Paradip, Feb. 22: The 10th Canfest National Theatre festival, organised by Canmass at Paradip, began yesterday. Dulal Roy, a 1966 batch alumni from the National School of Drama, received the lifetime achievement award on the opening day.
Roy revolutionised Assamese theatre with a judicious touch of modernity and breathed new life with the use of light, music and stagecraft. He has been part of more than 80 productions. He has enjoyed a successful stint in Bollywood but quit it for his love of the stage. Now 70, this multi-faceted thespian, who has been a writer, translator, scriptwriter, producer and director, spoke to The Telegraph.
l Is theatre losing its popularity?
It is inappropriate to say so. The theatre movement is on the path of revival. Serious plays are continuing to draw large audiences across the country. Theatre always had its distinctive brand of audience. They would never sever ties with this creative form of art. I was overjoyed to find the audience response in a comparatively less urbanised area such as Paradip.

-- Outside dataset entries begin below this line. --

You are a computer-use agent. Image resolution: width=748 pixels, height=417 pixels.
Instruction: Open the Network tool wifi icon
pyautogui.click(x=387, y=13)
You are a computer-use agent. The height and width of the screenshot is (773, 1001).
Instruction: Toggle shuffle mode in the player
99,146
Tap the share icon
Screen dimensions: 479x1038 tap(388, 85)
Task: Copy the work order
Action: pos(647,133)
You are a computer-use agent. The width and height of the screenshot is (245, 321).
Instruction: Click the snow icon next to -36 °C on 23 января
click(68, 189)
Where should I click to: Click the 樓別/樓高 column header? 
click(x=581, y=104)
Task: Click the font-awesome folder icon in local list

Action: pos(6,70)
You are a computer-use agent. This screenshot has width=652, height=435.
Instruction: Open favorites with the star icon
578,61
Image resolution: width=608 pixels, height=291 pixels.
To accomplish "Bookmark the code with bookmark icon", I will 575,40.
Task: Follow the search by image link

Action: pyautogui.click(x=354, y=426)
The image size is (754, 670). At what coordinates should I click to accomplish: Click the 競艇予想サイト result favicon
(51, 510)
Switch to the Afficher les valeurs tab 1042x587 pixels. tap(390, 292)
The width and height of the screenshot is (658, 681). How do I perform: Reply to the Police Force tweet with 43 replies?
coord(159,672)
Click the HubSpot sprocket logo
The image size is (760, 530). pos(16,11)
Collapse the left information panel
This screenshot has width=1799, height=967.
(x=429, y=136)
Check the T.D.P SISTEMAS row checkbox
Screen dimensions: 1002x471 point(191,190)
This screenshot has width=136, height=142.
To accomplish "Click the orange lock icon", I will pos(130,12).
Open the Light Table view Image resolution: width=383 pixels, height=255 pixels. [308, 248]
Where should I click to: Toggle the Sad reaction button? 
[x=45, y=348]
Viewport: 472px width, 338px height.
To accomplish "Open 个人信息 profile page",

l You had a stint in Bollywood. Why did you not stick to movies?
I got a diploma in film and editing from FTII, Pune, in 1970 and joined the editing units of Rajender Singh Bedi, Asit Sen and Hrishikesh Mukherjee for their memorable films such as Dastak, Safar, Anand and Budha Mil Gaya. But my soul was with theatre where one’s histrionics and creative traits get more exposure.
l Tell us about Mahapralay: Aru Matho Eghanta, your play that was staged at Canfest.
It’s a new and fresh play. After its maiden show at Guwahati one-and-a-half years ago, the play was performed in front of a new audience here. I was glad to find that they appreciated it.
l Being in theatre for so long, how much do you think this art form has grown?
I have been often asked this and I have a simple answer. If we measure the growth with a 12-inch scale, I would say that it has grown by one inch (laughs). But yes, it has grown. It has come a long way from outdoor folk, stage play to professional onstage presentations. Despite technological shortcomings and professional pressures, amateur theatre has grown manifold.
l Do you think making theatre more professional could take away the true essence of the art?
Definitely. Talent shows have been mushrooming in almost all channels and other organisations and clubs, each promising more fame and money than the other. But what happens is true talent is lost in the process. Profession forces one to compromise with passion.
l Your thoughts on Odisha.
It’s a lovely place with close cultural and linguistic links with Assam. It is a veritable storehouse of art and culture.